Steps to get Visual Studio 2012 and CUDA to work together

  1. Make sure you have Visual Studio 2010 Professional installed.
  2. Modify the “CUDA 4.1.targets” program to include a call to vcvarsall.bat in Visual Studio 2010 in the CommandLineTemplate value.  That command-line batch file, provided by Microsoft, sets up environmental variables for the compiler.  The CUDA compiler NVCC will use the environment to select the correct compiler, i.e., MSVC++ 2010.  The modifications are already shown above.  The hardest part of the modifications is understanding that you need to use HTML escape sequences to specify double quotes and ampersands that are used in CMD syntax.
  3. Start up Visual Studio 2012 (Developer Preview) and create a Win32 console application. Build it.
  4. In the Solution Explorer, right click on the solution, and “Add|New project”.  Create a Win32 project, set it up as a DLL, and build it.
  5. Create CUDA source, e.g., “cuda.cu”, and place the file in the Win32 DLL project. Then, add the file to the project. Copy all the code for the project into the .CU file, and remove all .CPP files.  This is because the linker cannot link both VS 2010 compiled code and VS 2012 compiled code in one DLL or executable.
  6. In the Solution Explorer, right click the DLL project, and select “Build Customizations”.  Select “Find existing” and navigate to the directory containing the CUDA build rules that you have modified.  Then, make sure the CUDA 4.1 rules are selected.
  7. In the Solution Explorer, right click on the DLL project, and select “Properties”.  Then, select “VC++ Directories” in the property pages.  You will need to hardwire the path for Visual Studio 2010.
  8. In the Solution Explorer, right click on the DLL project, and again, select “Properties”.  Then, select “Linker/Input” and enter in the full path of the CUDA runtime library, e.g., C:\Program Files\NVIDIA GPU Computing Toolkit\CUDA\v4.1\lib\Win32\cudart.lib.  Apply the change.
  9. In the Solution Explorer, right click on the .CU files that you want to compile.  Select “Properties” and make sure the file “participates” in the build, and that it is CUDA source.
  10. Build the DLL project.
  11. Add code to call a function in the DLL.  You will probably need to use dumpbin to determine the exact string of the mangled name of the function.
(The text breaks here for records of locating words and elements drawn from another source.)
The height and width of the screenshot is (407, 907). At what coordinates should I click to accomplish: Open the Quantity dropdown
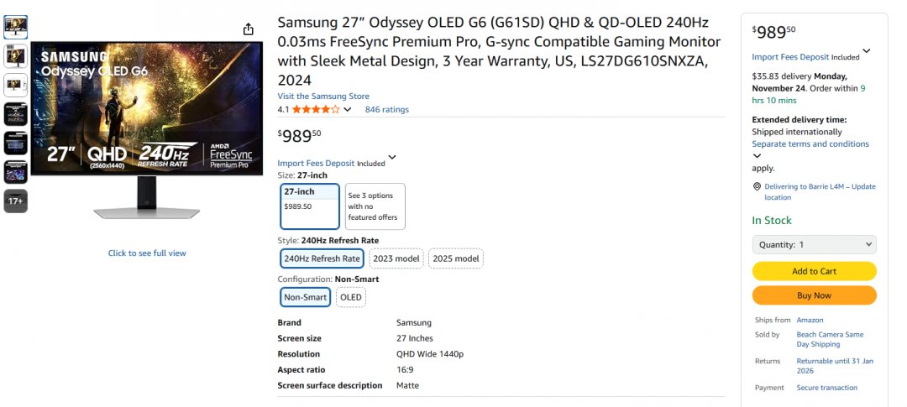(x=814, y=245)

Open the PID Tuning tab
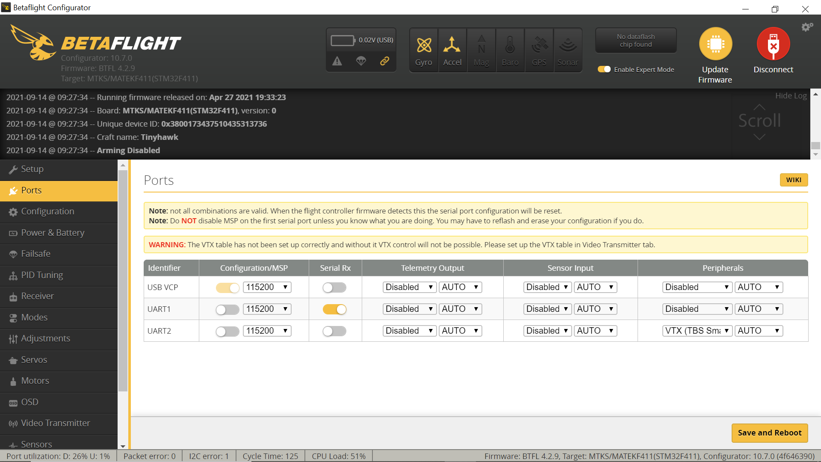point(42,275)
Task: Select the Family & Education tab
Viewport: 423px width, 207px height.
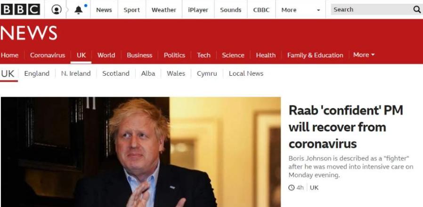Action: coord(315,55)
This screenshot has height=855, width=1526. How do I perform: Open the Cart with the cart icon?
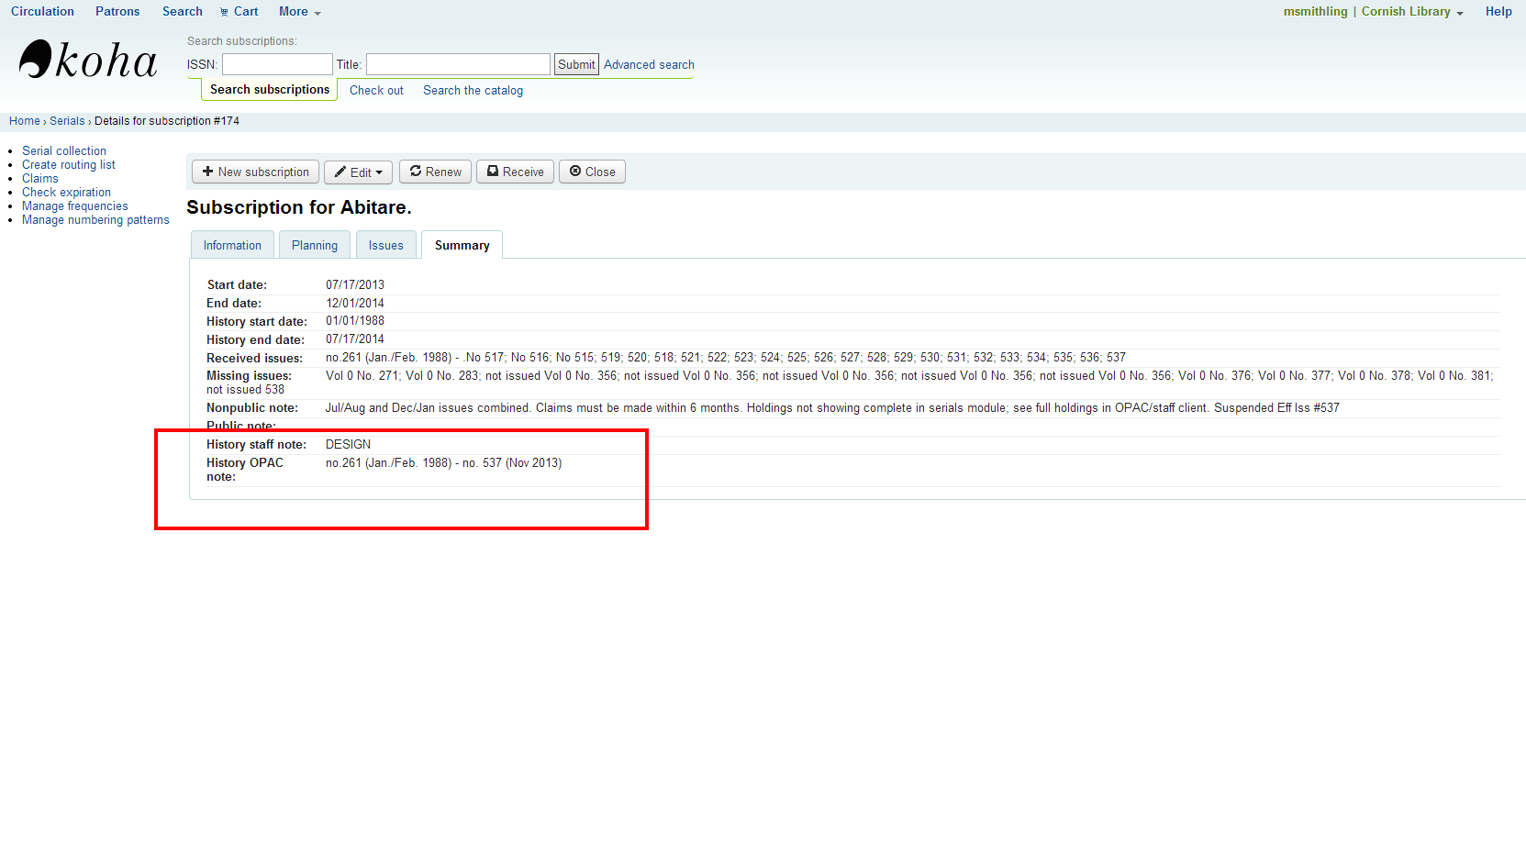(x=239, y=12)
Build and execute.
  12. Add code for C++ AMP in the executable, or a separate DLL. Build and execute. You are now done!

For a pre-configured project, I’ve uploaded a MSVC 2012 project with an example that contains CUDA code to call Thrust exclusive scan, and code that implements exclusive scan in C++ AMP.  That file is here.  I’ve also uploaded the changes for CUDA build rules, and that file is here.